Directive
Reproduce the data verbatim, starting at its first line and ending at the line that contains "Looking at the screenshot, I should pos(58,199).", with both of those lines included.

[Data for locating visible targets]
+++

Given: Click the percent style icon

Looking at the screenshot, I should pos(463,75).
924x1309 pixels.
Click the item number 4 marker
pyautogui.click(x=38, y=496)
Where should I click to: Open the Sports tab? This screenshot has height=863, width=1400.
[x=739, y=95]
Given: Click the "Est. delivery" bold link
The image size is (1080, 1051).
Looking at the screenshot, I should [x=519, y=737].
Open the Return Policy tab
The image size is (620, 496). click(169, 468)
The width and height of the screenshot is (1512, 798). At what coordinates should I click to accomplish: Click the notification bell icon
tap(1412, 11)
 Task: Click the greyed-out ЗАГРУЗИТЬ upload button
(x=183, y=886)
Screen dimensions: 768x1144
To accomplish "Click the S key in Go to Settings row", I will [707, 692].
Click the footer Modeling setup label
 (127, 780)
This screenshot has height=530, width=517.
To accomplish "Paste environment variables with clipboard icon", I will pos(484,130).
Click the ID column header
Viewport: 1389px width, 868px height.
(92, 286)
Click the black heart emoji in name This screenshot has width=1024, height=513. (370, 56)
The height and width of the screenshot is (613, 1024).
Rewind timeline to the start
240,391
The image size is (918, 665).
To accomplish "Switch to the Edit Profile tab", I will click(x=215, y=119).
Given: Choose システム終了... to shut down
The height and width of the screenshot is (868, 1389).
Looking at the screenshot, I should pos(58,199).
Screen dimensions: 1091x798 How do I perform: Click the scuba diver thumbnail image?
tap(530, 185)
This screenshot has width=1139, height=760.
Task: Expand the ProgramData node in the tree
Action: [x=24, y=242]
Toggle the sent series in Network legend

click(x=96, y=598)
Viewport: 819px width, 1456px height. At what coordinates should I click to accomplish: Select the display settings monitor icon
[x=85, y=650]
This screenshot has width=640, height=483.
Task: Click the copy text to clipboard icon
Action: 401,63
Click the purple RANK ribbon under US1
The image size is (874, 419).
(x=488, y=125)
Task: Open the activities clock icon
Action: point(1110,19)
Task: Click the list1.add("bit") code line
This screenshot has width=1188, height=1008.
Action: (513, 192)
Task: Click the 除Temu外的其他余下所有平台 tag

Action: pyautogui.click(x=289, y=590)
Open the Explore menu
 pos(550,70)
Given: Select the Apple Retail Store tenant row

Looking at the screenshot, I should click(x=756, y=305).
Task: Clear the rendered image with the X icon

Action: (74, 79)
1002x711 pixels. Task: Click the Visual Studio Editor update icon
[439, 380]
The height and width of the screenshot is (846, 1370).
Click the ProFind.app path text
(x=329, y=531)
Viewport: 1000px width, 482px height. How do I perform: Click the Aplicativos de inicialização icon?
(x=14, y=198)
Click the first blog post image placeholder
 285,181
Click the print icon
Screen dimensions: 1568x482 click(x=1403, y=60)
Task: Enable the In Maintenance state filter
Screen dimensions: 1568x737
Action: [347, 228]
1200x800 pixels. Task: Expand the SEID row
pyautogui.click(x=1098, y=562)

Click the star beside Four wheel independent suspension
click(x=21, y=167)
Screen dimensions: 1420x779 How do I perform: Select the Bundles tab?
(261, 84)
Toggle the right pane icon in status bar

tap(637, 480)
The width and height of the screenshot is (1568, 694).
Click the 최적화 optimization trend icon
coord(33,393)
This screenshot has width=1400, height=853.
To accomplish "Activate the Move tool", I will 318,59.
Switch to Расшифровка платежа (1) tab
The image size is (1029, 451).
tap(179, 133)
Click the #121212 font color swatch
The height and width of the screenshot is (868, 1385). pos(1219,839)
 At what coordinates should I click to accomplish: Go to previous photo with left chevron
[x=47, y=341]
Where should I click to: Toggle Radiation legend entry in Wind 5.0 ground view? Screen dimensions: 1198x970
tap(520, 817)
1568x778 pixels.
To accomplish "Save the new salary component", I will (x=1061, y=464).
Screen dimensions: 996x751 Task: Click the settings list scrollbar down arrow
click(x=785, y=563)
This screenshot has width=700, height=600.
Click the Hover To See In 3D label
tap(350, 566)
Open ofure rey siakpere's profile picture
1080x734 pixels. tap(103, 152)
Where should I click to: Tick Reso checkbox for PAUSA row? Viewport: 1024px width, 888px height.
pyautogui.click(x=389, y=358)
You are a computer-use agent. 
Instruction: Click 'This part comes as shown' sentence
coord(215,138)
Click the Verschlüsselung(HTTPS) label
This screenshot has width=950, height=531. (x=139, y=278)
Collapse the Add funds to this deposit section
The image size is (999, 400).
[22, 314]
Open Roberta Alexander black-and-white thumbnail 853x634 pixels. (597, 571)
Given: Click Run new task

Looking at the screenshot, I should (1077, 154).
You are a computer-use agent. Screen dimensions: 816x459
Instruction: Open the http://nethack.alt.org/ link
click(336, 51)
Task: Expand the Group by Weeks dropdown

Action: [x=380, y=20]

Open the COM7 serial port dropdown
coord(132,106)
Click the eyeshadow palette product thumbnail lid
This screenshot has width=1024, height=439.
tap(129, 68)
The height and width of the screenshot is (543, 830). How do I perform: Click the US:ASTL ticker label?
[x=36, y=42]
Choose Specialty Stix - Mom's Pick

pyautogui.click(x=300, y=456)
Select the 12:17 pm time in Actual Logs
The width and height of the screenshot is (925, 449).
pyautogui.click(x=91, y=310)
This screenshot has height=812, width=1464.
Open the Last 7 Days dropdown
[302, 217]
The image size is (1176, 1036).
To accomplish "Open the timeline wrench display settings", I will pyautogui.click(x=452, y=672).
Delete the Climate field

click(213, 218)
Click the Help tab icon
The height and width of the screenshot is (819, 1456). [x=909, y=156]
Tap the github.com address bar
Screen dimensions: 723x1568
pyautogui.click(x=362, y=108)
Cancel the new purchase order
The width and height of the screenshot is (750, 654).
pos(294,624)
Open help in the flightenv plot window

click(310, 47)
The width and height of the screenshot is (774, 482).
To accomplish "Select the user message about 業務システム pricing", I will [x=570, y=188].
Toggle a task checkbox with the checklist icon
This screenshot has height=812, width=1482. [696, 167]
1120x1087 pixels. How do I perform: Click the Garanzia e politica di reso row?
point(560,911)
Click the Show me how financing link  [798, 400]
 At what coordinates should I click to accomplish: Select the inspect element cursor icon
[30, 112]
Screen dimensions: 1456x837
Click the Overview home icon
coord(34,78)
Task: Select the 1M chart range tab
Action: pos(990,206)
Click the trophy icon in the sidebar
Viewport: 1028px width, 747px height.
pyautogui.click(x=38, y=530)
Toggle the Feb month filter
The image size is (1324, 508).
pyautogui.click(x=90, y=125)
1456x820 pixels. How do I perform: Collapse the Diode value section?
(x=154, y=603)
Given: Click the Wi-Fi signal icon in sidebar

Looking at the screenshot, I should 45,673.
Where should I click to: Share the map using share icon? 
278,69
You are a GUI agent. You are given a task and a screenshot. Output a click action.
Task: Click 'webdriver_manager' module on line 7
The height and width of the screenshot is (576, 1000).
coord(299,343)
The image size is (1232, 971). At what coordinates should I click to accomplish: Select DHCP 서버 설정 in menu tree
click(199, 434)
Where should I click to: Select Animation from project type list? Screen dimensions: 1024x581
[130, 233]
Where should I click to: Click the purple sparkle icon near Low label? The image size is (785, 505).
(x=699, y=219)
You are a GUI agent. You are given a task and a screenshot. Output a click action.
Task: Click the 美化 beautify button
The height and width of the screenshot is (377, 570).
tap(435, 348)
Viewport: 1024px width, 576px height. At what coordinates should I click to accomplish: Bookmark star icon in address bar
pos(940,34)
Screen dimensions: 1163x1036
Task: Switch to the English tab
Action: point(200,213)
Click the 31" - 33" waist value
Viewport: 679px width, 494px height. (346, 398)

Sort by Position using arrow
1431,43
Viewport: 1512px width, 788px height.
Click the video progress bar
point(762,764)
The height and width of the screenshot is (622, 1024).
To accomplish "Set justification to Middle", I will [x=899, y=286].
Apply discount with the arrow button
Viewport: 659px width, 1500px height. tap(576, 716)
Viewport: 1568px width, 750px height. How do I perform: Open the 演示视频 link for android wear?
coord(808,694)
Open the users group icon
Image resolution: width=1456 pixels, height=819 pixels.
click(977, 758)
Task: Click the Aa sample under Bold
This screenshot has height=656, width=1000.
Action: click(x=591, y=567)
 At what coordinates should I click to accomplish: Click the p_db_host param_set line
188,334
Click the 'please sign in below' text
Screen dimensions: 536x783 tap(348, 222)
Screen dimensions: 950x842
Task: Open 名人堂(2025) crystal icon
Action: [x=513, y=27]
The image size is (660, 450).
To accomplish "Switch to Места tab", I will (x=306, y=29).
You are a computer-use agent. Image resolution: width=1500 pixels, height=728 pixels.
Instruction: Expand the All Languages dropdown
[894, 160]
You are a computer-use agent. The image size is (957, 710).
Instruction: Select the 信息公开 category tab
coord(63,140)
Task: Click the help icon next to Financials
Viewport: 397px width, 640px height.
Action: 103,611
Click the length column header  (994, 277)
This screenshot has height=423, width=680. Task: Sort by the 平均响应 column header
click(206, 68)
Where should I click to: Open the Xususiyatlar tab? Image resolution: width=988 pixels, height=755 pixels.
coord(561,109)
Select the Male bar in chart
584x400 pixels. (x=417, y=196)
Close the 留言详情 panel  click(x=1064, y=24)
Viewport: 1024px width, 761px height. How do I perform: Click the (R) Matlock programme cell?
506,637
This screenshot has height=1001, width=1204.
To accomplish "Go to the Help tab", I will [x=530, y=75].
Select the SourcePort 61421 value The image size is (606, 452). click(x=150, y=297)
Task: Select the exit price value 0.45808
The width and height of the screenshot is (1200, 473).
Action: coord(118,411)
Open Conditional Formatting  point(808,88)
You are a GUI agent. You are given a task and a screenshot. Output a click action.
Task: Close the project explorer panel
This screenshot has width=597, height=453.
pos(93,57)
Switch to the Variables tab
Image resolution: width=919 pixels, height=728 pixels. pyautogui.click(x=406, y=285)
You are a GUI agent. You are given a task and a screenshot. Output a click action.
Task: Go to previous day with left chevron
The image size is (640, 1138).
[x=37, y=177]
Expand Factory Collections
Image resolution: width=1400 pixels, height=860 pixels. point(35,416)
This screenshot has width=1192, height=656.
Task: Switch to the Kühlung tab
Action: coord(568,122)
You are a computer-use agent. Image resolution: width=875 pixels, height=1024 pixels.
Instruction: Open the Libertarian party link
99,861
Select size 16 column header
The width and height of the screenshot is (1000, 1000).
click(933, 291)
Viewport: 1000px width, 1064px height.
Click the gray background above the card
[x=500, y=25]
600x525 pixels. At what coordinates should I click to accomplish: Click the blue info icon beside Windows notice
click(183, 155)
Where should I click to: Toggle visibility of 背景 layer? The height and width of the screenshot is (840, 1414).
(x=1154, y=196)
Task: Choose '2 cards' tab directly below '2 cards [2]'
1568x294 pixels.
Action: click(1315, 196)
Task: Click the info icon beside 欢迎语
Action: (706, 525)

+++

Output
Given: Click the percent style icon

Looking at the screenshot, I should pos(463,75).
924x1309 pixels.
Click the item number 4 marker
pyautogui.click(x=38, y=496)
Where should I click to: Open the Sports tab? This screenshot has height=863, width=1400.
[x=739, y=95]
Given: Click the "Est. delivery" bold link
The image size is (1080, 1051).
Looking at the screenshot, I should [x=519, y=737].
Open the Return Policy tab
The image size is (620, 496). click(169, 468)
The width and height of the screenshot is (1512, 798). At what coordinates should I click to accomplish: Click the notification bell icon
tap(1412, 11)
 Task: Click the greyed-out ЗАГРУЗИТЬ upload button
(x=183, y=886)
Screen dimensions: 768x1144
To accomplish "Click the S key in Go to Settings row", I will [707, 692].
Click the footer Modeling setup label
 (127, 780)
This screenshot has height=530, width=517.
To accomplish "Paste environment variables with clipboard icon", I will pos(484,130).
Click the ID column header
Viewport: 1389px width, 868px height.
(92, 286)
Click the black heart emoji in name This screenshot has width=1024, height=513. (370, 56)
The height and width of the screenshot is (613, 1024).
Rewind timeline to the start
240,391
The image size is (918, 665).
To accomplish "Switch to the Edit Profile tab", I will click(x=215, y=119).
Given: Choose システム終了... to shut down
The height and width of the screenshot is (868, 1389).
Looking at the screenshot, I should pos(58,199).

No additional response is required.